What are your opinions of DSP's for speakers


This seems to be a popular trend with many speaker brands. Some have internal amplification with DSP's and some have external implementations of it like Legacy. I have heard some good results with it being used but don't necessarily like the idea of everything being digitized for the sake of room/bass correction. Do you own or plan on buying a speaker like this, or have you heard any using it? 

willywonka

Showing 1 response by ghdprentice

No, no, and no. 

It is hard enough to get the very best sound with the straight wire approach. Adding extra digital processing will be subtracting from coherence. You add complexity and then pile more stuff into multifunctional boxes and you lose fidelity. 

 

Then there is putting generally less reliable electronics into a very reliable speaker system.
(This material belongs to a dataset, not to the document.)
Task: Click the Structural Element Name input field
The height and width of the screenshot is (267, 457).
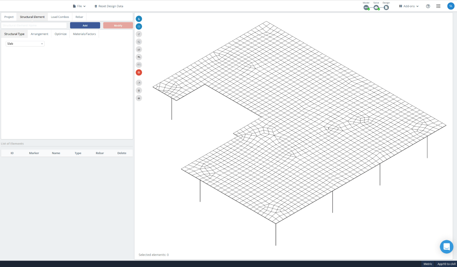Action: (34, 25)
So, something fails, and you have  a hundred plus pound speaker with electronics inside it. Passive speaker system typically perform without failure for decades.

One of the variables that interferes with sound reproduction in vibration. So, putting electronics into a speaker is very counterproductive. This is one of the reason that audiophile equipment is in very heavy cases...it is dampening. 


Also, mechanical failure is accelerated by vibration.

Someday, I am sure... just like CDs now can sound great... forty years after starting to try. But not now. 

 

For consumer or budget audio equipment, sure. It doesn't sound that great to start with, so you can equalize it to sound better.